Symbol-table Probem
Table s holding n records,each record has a key value and some satellite data.
operations
1) Insert 2) Delete 3)Search
Direct Access Table
suppose keys are drawm from U={0,1,…,m-1}.
Assume keys are distinct.
set up array T[0,1,…,m-1] to represent dynamic set s.
T[k] = x if x∈s && key[x] = k ,otherwise nil.
Here all opyions take θ(1) time.
Limitation: a small-size array with large value like 64 bits long is unafford to store .
Hashing
We use a hashing function H which maps the keys “randomly” into slots of table T.
-
collision
When a record to be insered maps to an already occupied slot,a collison occurs. -
Resolving collisions by chaining
- Idea:link records in the same slot into list
- Analysis
- Worst-Case
every kry hashes to the same slot.
Access take θ(n) time if |S| = n. - Average-Case
With assumption of simple uniform of hashing,each key k∈S equally likely to be hashed to any slot in T,independent pf where other keys are hashed to.
- Worst-Case
-
Definition of Load factor
Thel load factor of hash table with n keys and m slots is α=n/m = average |keys| per slot.

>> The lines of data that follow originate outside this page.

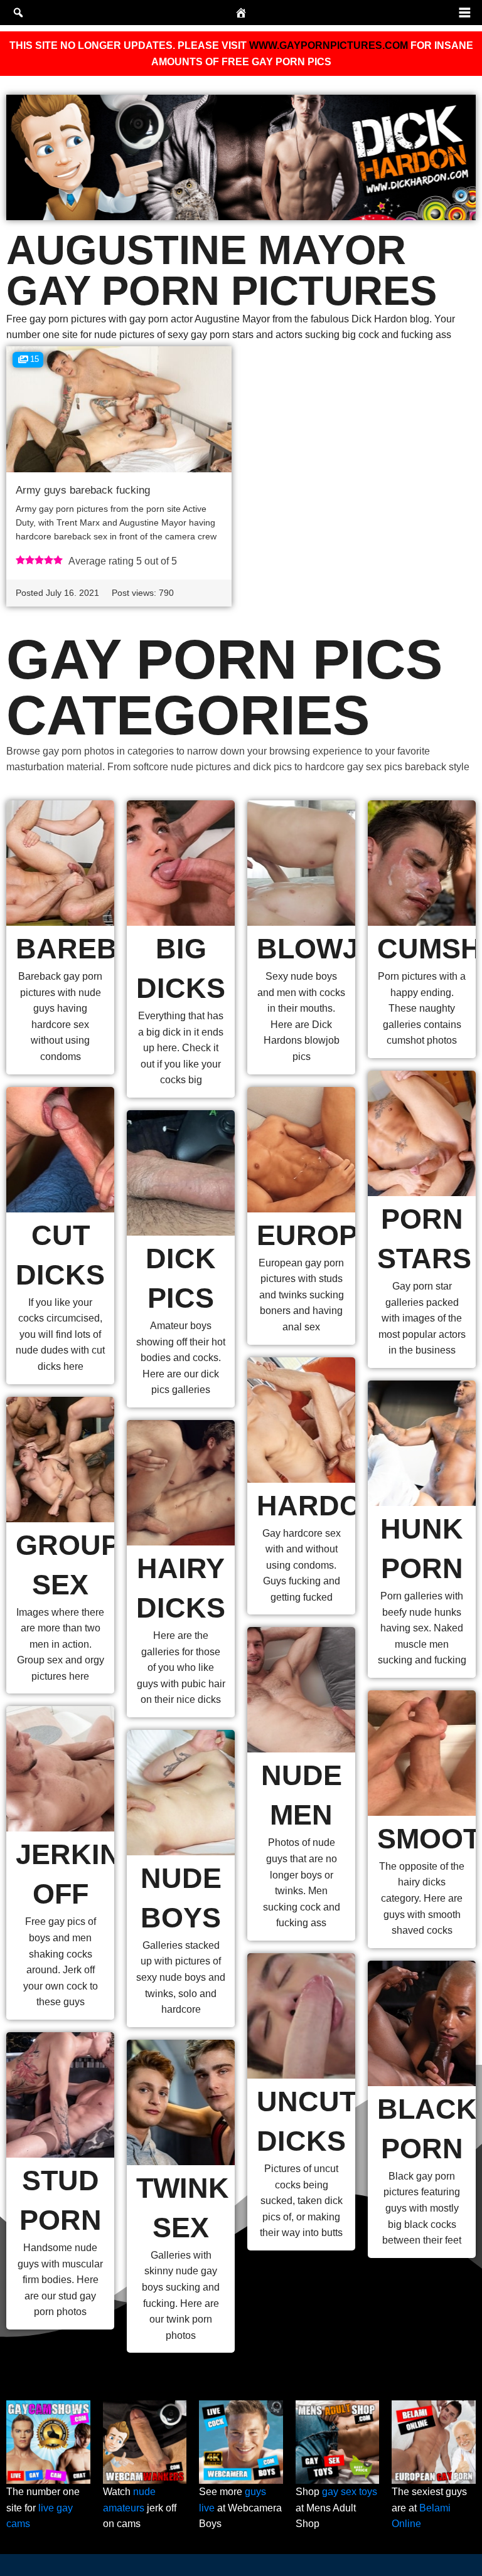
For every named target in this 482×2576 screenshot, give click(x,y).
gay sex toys (349, 2491)
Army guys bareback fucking (83, 490)
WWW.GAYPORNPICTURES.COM (328, 45)
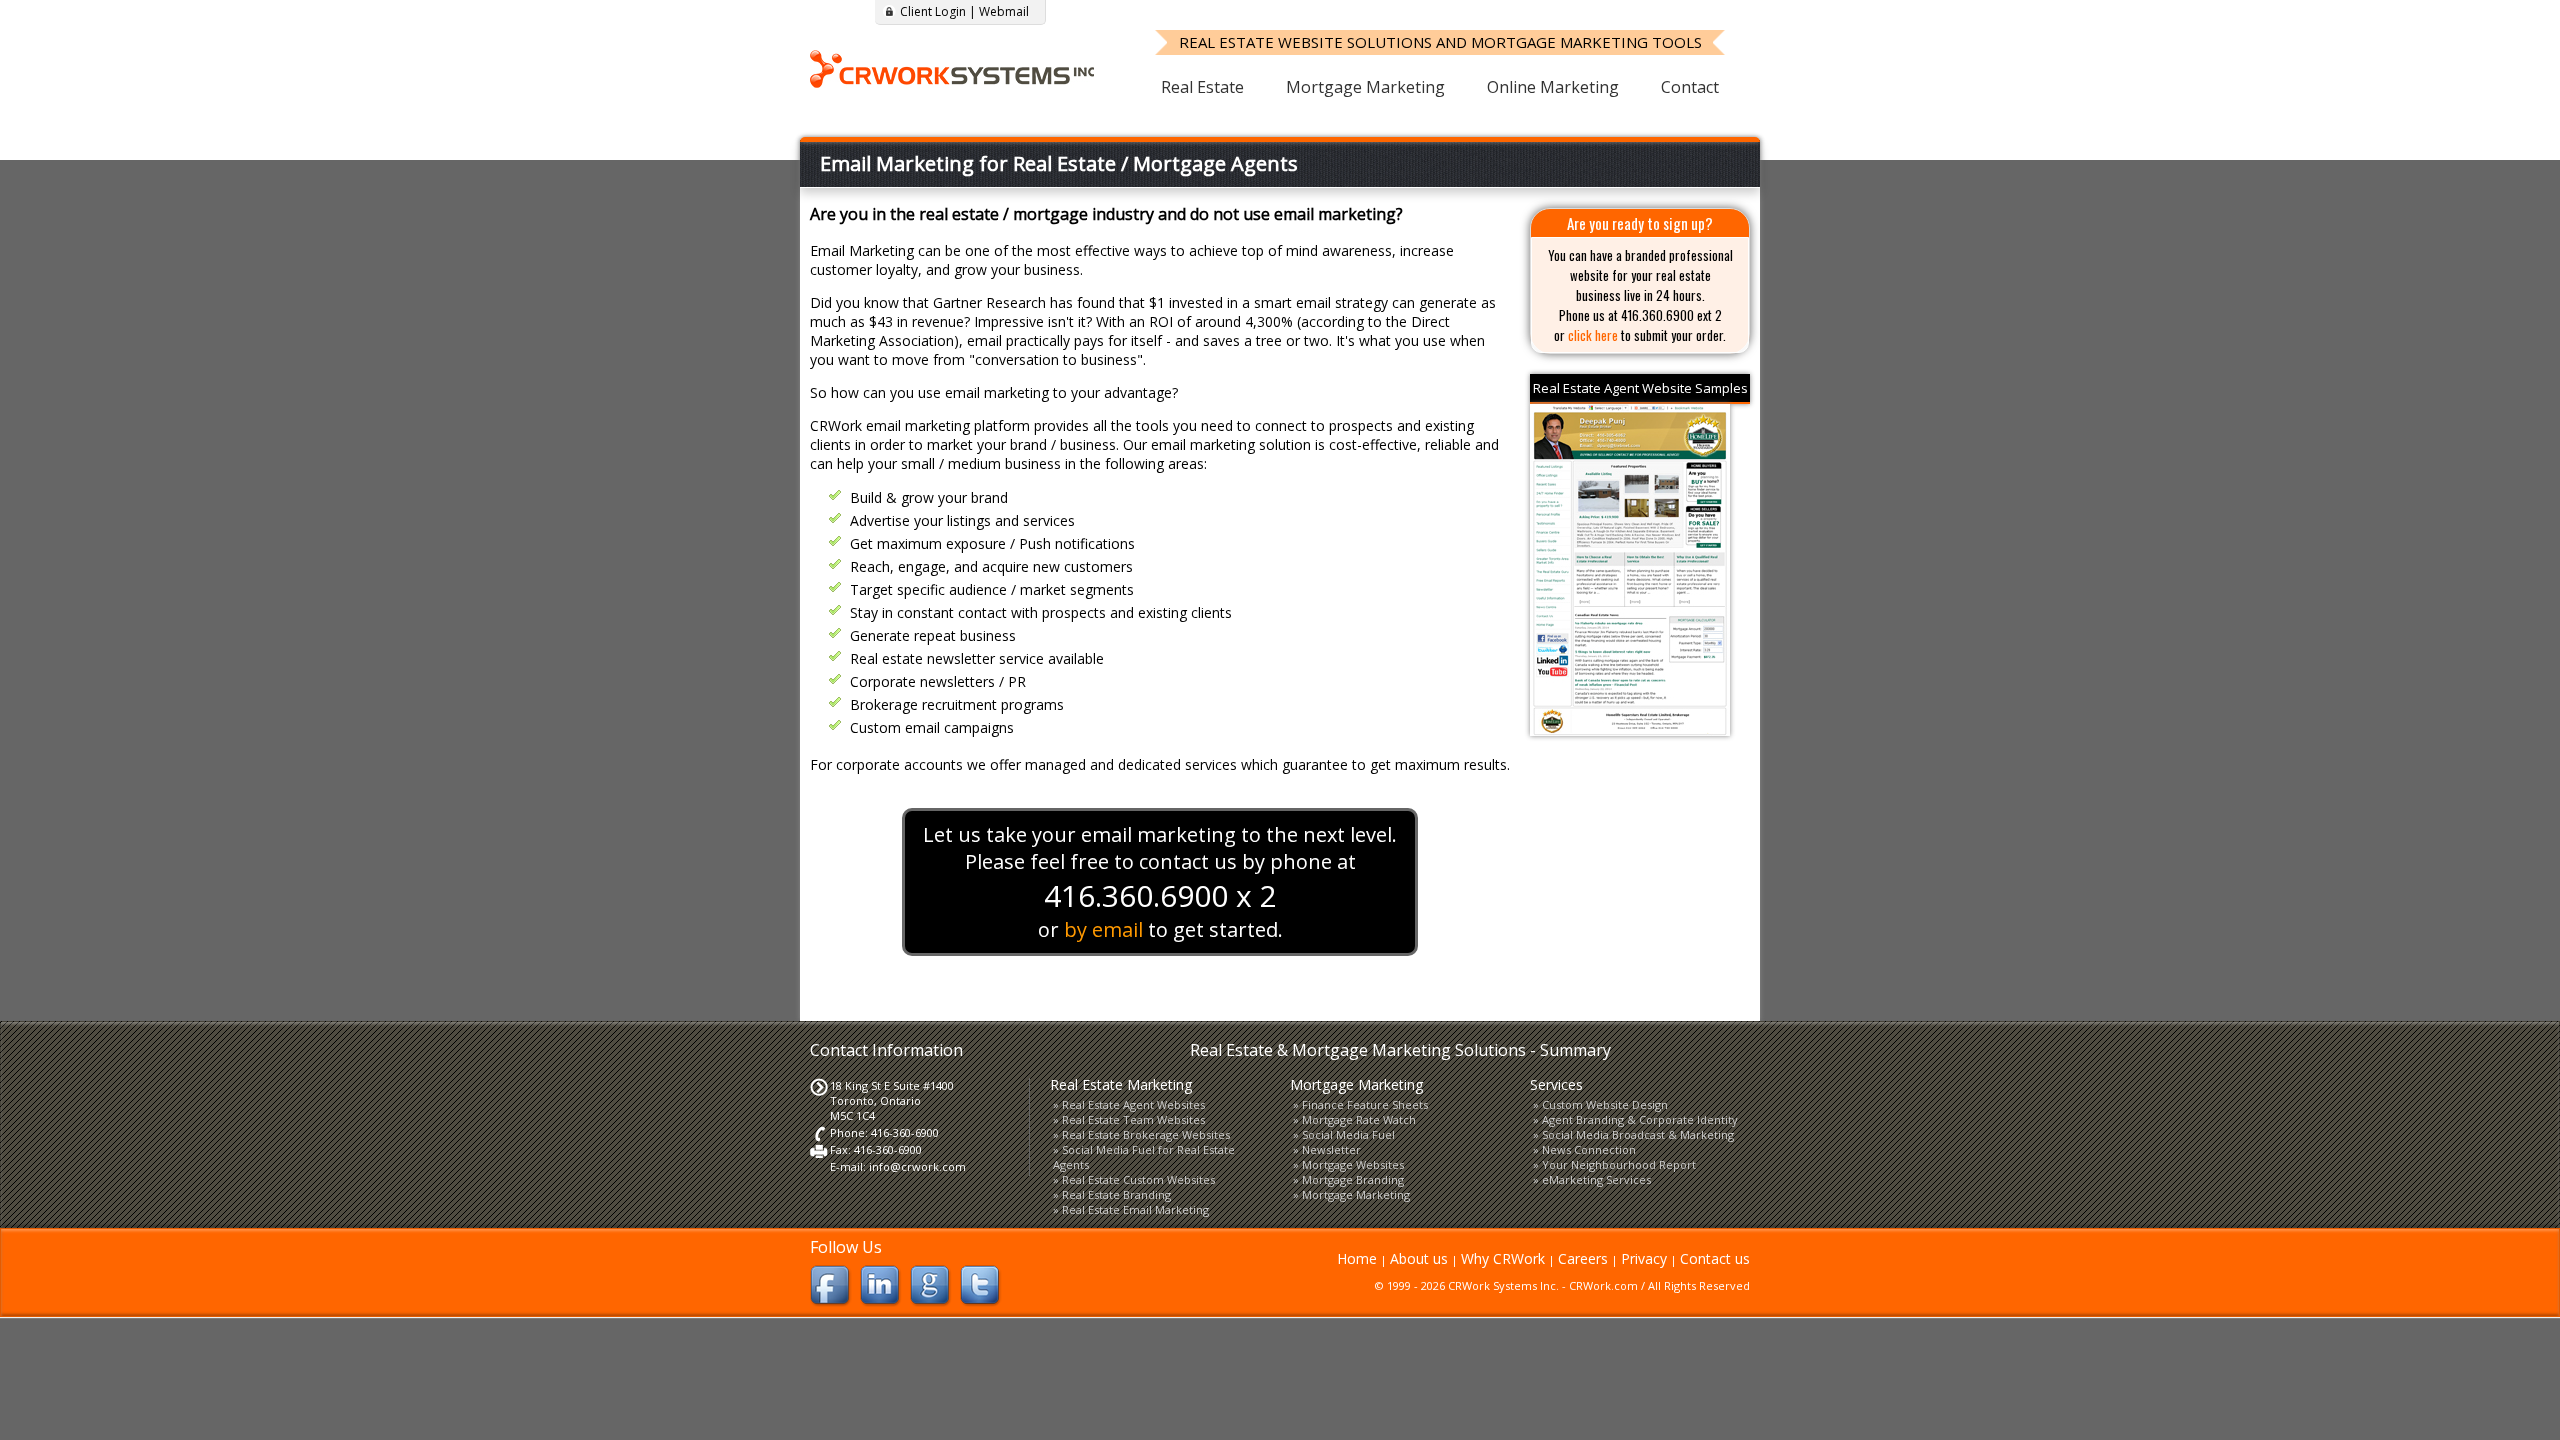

We give a conclusion that Expected search time = θ(1+α)。 -
How to choose a hash function?
- It should distribute keys uniformly into slots.
- Regularity in the key distributions should not afffect uniformity.
Several usual hash functions
1) Division method
h(k) = K mod m
- Don not pick m with small divisor d.
e.x. d = 2 and all keys are even,then odd slots never used.
m = 2^r ->hash does not depend on all slots.
- We shold pick m primely not too close to power of 2 or 10.
2)Multiplication method
m = 2^r, computer has w-bits words.
h(k) = (A*k mod 2^w) rsh (w-r) ,here rsh denotes right shift,and A is an odd number between 2^(w-1) and 2^w
- Dont pick A too close to 2^(w-1) or 2^w.
- multiplication and mod operation is faster than division and rsh is fast,too.
e.x. m = 8 = 2^3 ,w = 7, w-r = 4
1 0 1 1 0 0 1 A
* 1 1 0 1 0 1 1 k
= 1 0 0 1 0 1 0 0 1 1 0 0 1 1
High order of result will be ignore,then h(k) = 0 1 1 after right shifting.
- Resolving collision by open addressing(No storage for links)
- Idea:
- Probe table systematically utill an empty slot is found.
- Probe step shold be permutation.
limitation: deletion operation is difficult.
- Probing strategies
- Linear - h(k,i) = (h(k,α)+i) )mod n
“Primary clustering” - long runs of filled slots - Double hashing - h(k) = (h1(k)+i*h2(k)) mod m
excellent method - use pick m = 2^r and h2(k) odd
- Anylysis of open addressing
Assumption of uniform hashing: each key is equally likely to have one of the m’ permutations as probe sequence,independent of other keys.
We can proof that the expected probe nums E[#probes] <= 1/(1-α) if α<1 ,so n<m.
And if α is a constant,then we it takes θ(1)probe.